For more about this, see a fan's web page about the book at:
http://www.geocities.com/SoHo/Gallery/5560/coupmicr.html
• I was thinking of putting hard CR/LF's at the end of each 72-character line in the text version. But, PC's, Macs, and Unices all use different EOL markers. So fergeddabout it. Straight PalmDOC to TXT conversion it is.
1
Microserfs
This morning, just after 11:00, Michael locked himself in his office and he won't come out.
Bill (Bill!) sent Michael this totally wicked flame-mail from hell on the e-mail system - and he just wailed on a chunk of code Michael had written. Using the Bloom County-cartoons-taped-on-the-door index, Michael is certainly the most sensitive coder in Building Seven - not the type to take criticism easily. Exactly why Bill would choose Michael of all people to wail on is confusing.
We figured it must have been a random quality check to keep the troops in line. Bill's so smart.
Bill is wise.
Bill is kind.
Bill is benevolent.
Bill, Be My Friend . . . Please!
Actually, nobody on our floor has ever been flamed by Bill personally. The episode was tinged with glamour and we were somewhat jealous. I tried to tell Michael this, but he was crushed.
Shortly before lunch he stood like a lump outside my office. His skin was pale like rising bread dough, and his Toppy's cut was dripping sweat,
leaving little damp marks on the oyster-gray-with-plum highlights of the Microsoft carpeting. He handed me a printout of Bill's memo and then gallumphed into his office, where he's been burrowed ever since.
He won't answer his phone, respond to e-mail, or open his door. On his doorknob he placed a "Do Not Disturb" thingy stolen from the Boston Radisson during last year's Macworld Expo. Todd and I walked out onto the side lawn to try to peek in his window, but his Venetian blinds were closed and a gardener with a leaf blower chased us away with a spray of grass clippings.
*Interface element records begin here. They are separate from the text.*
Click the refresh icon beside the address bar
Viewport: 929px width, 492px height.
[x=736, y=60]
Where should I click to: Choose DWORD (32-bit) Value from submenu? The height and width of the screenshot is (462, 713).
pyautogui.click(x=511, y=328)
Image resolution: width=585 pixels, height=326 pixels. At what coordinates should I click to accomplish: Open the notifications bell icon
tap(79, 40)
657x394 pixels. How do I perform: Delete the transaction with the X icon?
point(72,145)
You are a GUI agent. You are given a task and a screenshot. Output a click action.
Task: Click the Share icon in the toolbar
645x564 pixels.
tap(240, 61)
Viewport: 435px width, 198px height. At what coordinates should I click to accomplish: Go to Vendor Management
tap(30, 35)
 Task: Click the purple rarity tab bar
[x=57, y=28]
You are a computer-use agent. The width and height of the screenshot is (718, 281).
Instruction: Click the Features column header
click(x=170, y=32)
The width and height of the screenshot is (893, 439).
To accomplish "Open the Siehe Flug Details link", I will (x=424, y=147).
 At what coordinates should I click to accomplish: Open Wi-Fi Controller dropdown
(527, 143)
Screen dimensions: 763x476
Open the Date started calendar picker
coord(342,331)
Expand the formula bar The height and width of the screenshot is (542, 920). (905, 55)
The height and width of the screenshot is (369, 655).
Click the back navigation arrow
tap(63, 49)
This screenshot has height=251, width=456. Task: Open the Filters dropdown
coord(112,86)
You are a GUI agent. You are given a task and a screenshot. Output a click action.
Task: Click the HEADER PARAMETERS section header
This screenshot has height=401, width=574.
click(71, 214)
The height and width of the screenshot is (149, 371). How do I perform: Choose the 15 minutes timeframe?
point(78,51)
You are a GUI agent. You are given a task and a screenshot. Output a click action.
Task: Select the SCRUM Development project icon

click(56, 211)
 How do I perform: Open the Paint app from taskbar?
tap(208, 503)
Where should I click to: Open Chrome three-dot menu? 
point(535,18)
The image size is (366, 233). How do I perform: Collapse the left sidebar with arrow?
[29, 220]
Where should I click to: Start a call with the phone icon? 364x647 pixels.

They mow the lawn every ten minutes at Microsoft. It looks like green Lego pads.
Finally, at about 2:30 a.m., Todd and I got concerned about Michael's not eating, so we drove to the 24-hour Safeway in Bellevue. We went shopping for "flat" foods to slip underneath Michael's door.
The Safeway was completely empty save for us and a few other Microsoft people just like us - hair-trigger geeks in pursuit of just the right snack. Because of all the rich nerds living around here, Redmond and Bellevue are very "on-demand" neighborhoods. Nerds get what they want when they want it, and they go psycho if it's not immediately available. Nerds overfocus. I guess that's the problem. But it's precisely this ability to narrow-focus that makes them so good at code writing: one line at a time, one line in a strand of millions.
When we returned to Building Seven at 3:00 a.m., there were still a few people grinding away. Our group is scheduled to ship product (RTM: Release to Manufacturing) in just eleven days (Top Secret: We'll never make it).
Michael's office lights were on, but once again, when we knocked, he wouldn't answer his door. We heard his keyboard chatter, so we figured he was still alive. The situation really begged a discussion of Turing logic - could we have discerned that the entity behind the door was indeed even human? We slid Kraft singles, Premium Plus crackers, Pop-Tarts, grape leather, and Freezie-Pops in to him.